La classification des emplois est largement utilisée dans les conventions collectives, les grilles salariales et souvent dans les organismes du secteur public et de la fonction publique dont les effectifs sont relativement homogènes. Plus rapide à mettre en œuvre que les méthodes analytiques, elle introduit néanmoins une part de subjectivité au moment de la classification et s'avère difficile à appliquer de manière cohérente à différentes familles d'emplois.
Fonctionnement, utilisations et limites :
La classification des emplois est l'application pratique de l'évaluation par points. Elle associe une notation analytique à une structure de grades définie – la grille de grades – qui sert de base à l'architecture des emplois, aux parcours de carrière et aux échelles de rémunération.
Les termes « classement des emplois » et « évaluation des emplois » sont souvent utilisés indifféremment. En pratique, le classement des emplois désigne spécifiquement les systèmes où le résultat du système de points est converti en une structure de niveaux fixe, attribuant à chaque rôle une note qui reflète sa valeur relative au sein de l'organisation.
La classification des emplois est la forme la plus courante d'évaluation analytique des emplois dans les organisations modernes. Elle facilite la conception des parcours de carrière, la cartographie des compétences, la transparence salariale et la structuration des rémunérations, ce qui en fait la plus polyvalente des quatre méthodes.
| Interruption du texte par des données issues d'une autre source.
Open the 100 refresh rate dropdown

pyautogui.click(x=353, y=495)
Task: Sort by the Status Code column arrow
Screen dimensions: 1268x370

Comment ça fonctionne, sa structure et les critères à prendre en compte pour choisir un système :
Méthode
Classement des emplois
Classification des emplois
Méthode des facteurs ponctuels
Classification des emplois
Analytique?
Non
Non
Oui
Oui
Évolutif ?
Low
Moyenne
Haute
Haute
L'égalité salariale est-elle défendable ?
Non
Édition
Oui
Oui
Idéal pour
très petites organisations
Secteur public, populations homogènes
Tous les secteurs, conformité à l'égalité salariale, analyse comparative
Toutes les organisations, architecture de carrière, transparence salariale
La méthode appropriée dépend de la taille, de la structure et des objectifs de votre organisation. Les questions suivantes vous aideront à affiner votre choix :
Les méthodes non analytiques peuvent suffire aux organisations de moins de 50 employés et comportant un nombre restreint de rôles distincts. Les méthodes analytiques sont recommandées pour les organisations plus importantes ou plus complexes.
La directive européenne sur la transparence salariale impose aux organisations d'utiliser des critères d'évaluation des emplois neutres en matière de genre et analytiques, couvrant les compétences, les responsabilités, l'effort et les conditions de travail. Les méthodes non analytiques ne répondent généralement pas à cette exigence.
Seuls les systèmes analytiques produisent les résultats documentés et vérifiables nécessaires pour démontrer l'égalité de rémunération pour un travail de valeur égale dans le cadre de procédures juridiques ou réglementaires.
Un système de points ou de classification des emplois fournit la structure de notation cohérente nécessaire à la conception de parcours de carrière et d'architectures d'emplois pertinents.
Les systèmes analytiques produisent des résultats qui peuvent être mis en correspondance avec les niveaux d'enquêtes de rémunération et les codes de poste fonctionnels, permettant ainsi une analyse comparative structurée et justifiable.